Figure 3. DLST intracellular DOX release and cytotoxicity. (a) Fluorescence images of HeLa cells (upper) and A549 cells (lower) after being incubated with the NC1 + NC2 mixture for 4 h. Scale bar = 20 μm. (b) Flow cytometry analyses of HeLa cells and A549 cells being treated with NC1 or NC2 at equivalent DOX and Ce6 concentrations for different time intervals. (c) Fluorescence images of HeLa cells, BSO-treated HeLa cells, and A549 cells 12 h after 980 nm light irradiation (1 W/cm2, 10 min). Laser spots are indicated by white dashed lines. Scale bar = 100 μm. (d) The viability of HUVECs after being incubated with NC2 and NC2 without TEMPO for 48 h with/without 980 nm irradiation (1 W/cm2, 10 min). (e) The viability of HeLa cells or A549 cells with/without 980 nm irradiation (1 W/cm2) for 10 min with a gradient NC1 dosage and a fixed NC2 dosage (equivalent to 17.6 mg/mL Ce6). During the treatment, cells were incubated with NC1 + NC2 mixture for 48 h in total. Data are presented as mean ± SD and were analyzed with an unpaired two-tailed Student’s t-test (* p < 0.05).
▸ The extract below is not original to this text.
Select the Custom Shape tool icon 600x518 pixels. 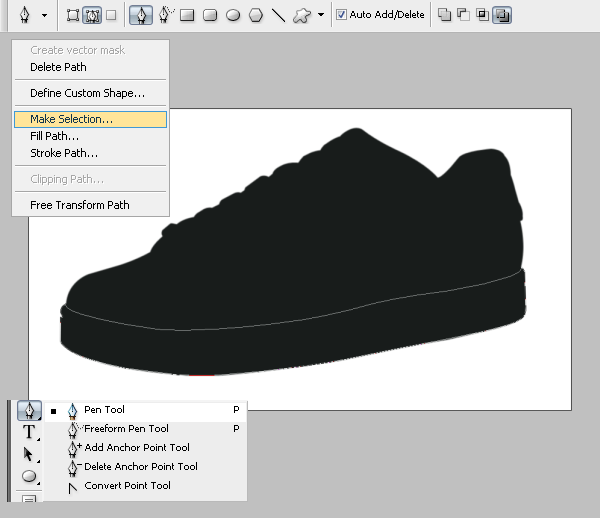tap(302, 15)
Then, we tested whether the internalized NC2 can generate 1O2 to trigger DOX release in a dual-receptor-specific manner. The cellular 1O2 generation by NC2 under NIR light irradiation was confirmed by singlet oxygen sensor green (SOSG, ), and the intracellular constraint of ROS diffusion by TEMPO was demonstrated using DCFH-DA . To investigate dual-receptor-specific DOX release, the NC1 + NC2 mixture was incubated with HeLa cells or A549 cells for 6 h, and was irradiated with NIR light for 10 min. According to the fluorescence microscopy analyses, HeLa cells exhibited huge DOX signal enhancement within the light spot (Figure 3c upper), which demonstrated the triggered intracellular DOX release under NIR light irradiation. In addition, HeLa cells showed subtle DOX signal enhancement, with their intracellular GSH synthesis being inhibited by GSH (Figure 3c middle), indicating the block of DOX release in the non-tumor microenvironment. More importantly, the DOX signal was not intensified for A549 cells after NIR light irradiation because of insufficient NC1 uptake (Figure 3c lower), which clearly confirmed that the NIR light-triggered intracellular DOX release was restricted to cells overexpressing both folate receptors and integrin αvβ3.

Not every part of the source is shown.